Spare us your tears, Theresa
May will go down in history as one of Britain’s worst prime ministers.
Want to read spiked ad-free? Become a spiked supporter.
The end of May is finally here. Today in Westminster – at her umpteenth lectern appearance, addressing a weary press and public – prime minister Theresa May announced that she would step down as Tory leader on 7 June. Her voice cracked as she spoke of the honour of ‘serving the country I love’, before turning back to walk into No10. But she can spare us the tears, and commentators can spare us their pious sympathy.
Theresa May will go down in history as one of the worst prime ministers ever to lead this country. She came to power at a time of tremendous national crisis, but also opportunity. The Brexit vote was a demand for democratic and economic renewal, which at first she did well to channel in blustery speeches. But as her premiership has worn on, she has squandered that opportunity, and driven us further into crisis.
The Brexit deal she struck with the European Union was designed – she said – to bring Remainers and Leavers together. It would end free movement but keep us close to the EU. But in the end, all it achieved was to unite both sides against her, in parliament and the country. It was a deal that left us with less say over the EU rules that bind us than we have as members. She stood in the middle of the road and got hit by traffic from both directions.

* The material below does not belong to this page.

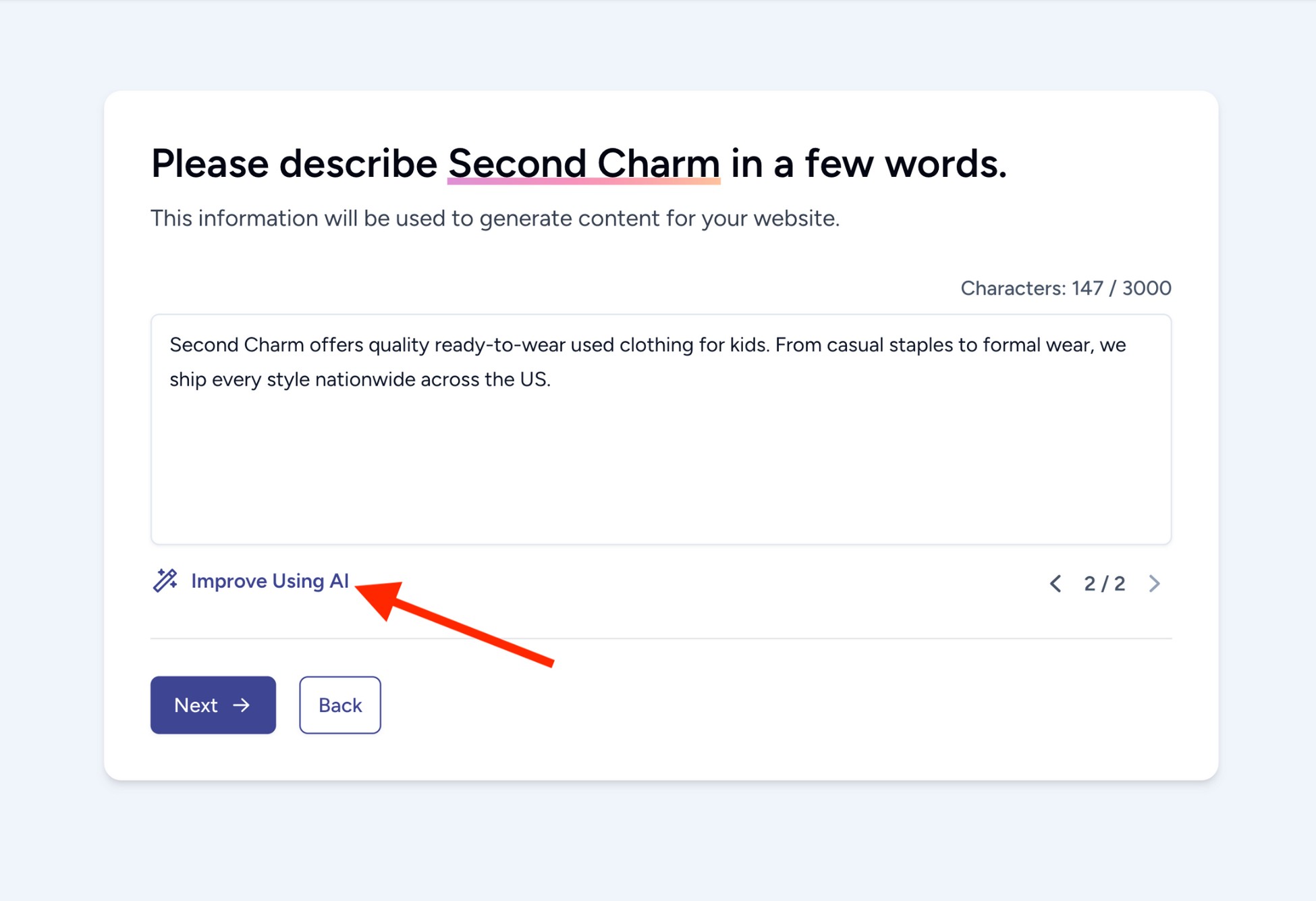Go to the previous AI suggestion chevron
The width and height of the screenshot is (1316, 901).
click(1055, 583)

May spoke in her speech today of compromise. But her eventual undoing over her ‘compromise’ deal reminds us what a necessarily binary issue Brexit is. You are either in or you are out. The so-called Soft Brexit option has always been sophistry. Whether or not we leave the EU has always been a question of whether we want stability or an uncertain but democratic future. This is how voters split at the referendum and remain split today.
May said she wanted to implement Brexit but in such a way that didn’t risk jobs. She has managed to achieve neither. Almost three years after Brexit we await the result of another EU election in which we took part. The uncertainty over our future arrangements is damaging jobs and industry. Meanwhile, we remain powerless under EU rules to intervene as we see fit – as the collapse of British Steel this week reminds us.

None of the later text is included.